A newcomer to the subject of Roman religion might understandably feel overwhelmed and not a little bewildered by the variety and diversity of modern offerings on the topic.1 Until fairly recently there was a relative dearth of accessible introductions in English for the lay reader. This situation has now been rectified by a handful of valuable volumes and articles.2 Robert Turcan’s contribution, a translation of Les Dieux de Rome (Hachette Littératures, 1998) is intended as a handbook for undergraduate courses in the history of Rome and its religions and for a non-academic audience.

The Introduction (‘ pietas Romana‘) (pp. 1-13) and the Conclusion (‘The impact of Christianity’) (pp. 155-166) frame three main chapters: ‘Religions of the Family and Land’ (pp. 14-50); ‘Religions of the City’ (pp. 51-104); and ‘Religions of the Empire’ (pp. 105-154).

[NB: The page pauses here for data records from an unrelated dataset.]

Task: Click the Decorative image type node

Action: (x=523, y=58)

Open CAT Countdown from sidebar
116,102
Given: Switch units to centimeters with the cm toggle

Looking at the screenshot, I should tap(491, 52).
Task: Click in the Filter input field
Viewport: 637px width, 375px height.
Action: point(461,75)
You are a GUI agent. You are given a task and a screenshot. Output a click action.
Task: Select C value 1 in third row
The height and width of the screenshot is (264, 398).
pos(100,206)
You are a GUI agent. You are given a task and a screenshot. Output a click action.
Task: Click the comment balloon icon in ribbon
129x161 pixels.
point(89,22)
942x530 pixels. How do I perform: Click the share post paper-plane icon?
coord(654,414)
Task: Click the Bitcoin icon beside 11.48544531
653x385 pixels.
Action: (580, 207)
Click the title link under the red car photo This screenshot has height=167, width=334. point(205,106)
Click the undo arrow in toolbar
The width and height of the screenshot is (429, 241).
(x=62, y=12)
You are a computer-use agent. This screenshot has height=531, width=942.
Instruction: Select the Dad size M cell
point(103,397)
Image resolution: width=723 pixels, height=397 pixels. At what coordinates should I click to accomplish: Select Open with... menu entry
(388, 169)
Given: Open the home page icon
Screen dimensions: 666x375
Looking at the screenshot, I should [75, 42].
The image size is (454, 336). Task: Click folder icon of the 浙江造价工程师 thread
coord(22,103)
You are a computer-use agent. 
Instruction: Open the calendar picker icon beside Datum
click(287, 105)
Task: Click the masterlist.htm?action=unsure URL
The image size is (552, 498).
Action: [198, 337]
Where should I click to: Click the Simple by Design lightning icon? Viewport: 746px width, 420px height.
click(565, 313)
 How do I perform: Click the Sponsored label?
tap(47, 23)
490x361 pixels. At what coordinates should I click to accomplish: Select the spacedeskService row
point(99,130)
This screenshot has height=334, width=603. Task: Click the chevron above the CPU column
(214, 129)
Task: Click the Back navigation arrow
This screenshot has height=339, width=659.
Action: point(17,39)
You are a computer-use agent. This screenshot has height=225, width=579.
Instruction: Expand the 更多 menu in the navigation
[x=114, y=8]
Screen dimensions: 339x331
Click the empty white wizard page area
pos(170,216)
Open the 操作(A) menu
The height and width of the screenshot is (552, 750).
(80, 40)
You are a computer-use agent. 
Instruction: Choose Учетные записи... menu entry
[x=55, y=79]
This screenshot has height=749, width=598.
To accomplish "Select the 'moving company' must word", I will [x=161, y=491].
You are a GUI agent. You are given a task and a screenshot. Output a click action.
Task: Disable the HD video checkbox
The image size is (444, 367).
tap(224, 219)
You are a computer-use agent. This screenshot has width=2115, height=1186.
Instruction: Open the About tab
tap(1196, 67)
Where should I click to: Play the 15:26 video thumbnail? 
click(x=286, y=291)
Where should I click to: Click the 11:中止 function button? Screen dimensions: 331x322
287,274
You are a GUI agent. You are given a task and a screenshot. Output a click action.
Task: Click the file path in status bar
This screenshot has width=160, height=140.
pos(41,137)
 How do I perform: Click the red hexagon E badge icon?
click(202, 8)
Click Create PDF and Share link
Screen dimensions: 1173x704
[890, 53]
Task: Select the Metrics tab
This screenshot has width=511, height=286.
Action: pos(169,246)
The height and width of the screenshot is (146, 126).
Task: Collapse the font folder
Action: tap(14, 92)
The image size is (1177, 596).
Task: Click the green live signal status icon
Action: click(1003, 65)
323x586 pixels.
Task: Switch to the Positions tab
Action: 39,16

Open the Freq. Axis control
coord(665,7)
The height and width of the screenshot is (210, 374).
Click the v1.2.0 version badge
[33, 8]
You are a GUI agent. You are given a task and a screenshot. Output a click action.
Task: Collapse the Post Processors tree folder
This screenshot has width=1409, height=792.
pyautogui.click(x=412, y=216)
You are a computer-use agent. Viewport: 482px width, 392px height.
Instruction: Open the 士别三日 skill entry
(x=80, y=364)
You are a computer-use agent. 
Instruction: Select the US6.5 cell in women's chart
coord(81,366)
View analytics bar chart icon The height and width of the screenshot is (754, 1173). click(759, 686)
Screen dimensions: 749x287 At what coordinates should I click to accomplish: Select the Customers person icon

From the outset T. stresses the importance of Roman reverence towards their gods. The reader is introduced to the reciprocal do ut des interaction between humans and divinities and the necessity of the religio Romana to ward off the threats posed by superstitio. For T. Roman piety was utterly pragmatic, inclusive of new practices without rejecting the old, in order to manipulate novel deities who could offer solutions when traditional gods and goddesses were proving ineffective. Alert to signs from heaven, the Roman Senate and people interpreted them according to the strict formalism and legalism laid down by their religious authorities.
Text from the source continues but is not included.